Required work: A full, exact copy of the records below is the required answer.

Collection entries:
· · · · ·

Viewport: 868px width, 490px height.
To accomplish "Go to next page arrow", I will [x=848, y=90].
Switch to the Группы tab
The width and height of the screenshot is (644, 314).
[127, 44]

· · · · ·

Completed task:
Viewport: 868px width, 490px height.
To accomplish "Go to next page arrow", I will [x=848, y=90].
Switch to the Группы tab
The width and height of the screenshot is (644, 314).
[127, 44]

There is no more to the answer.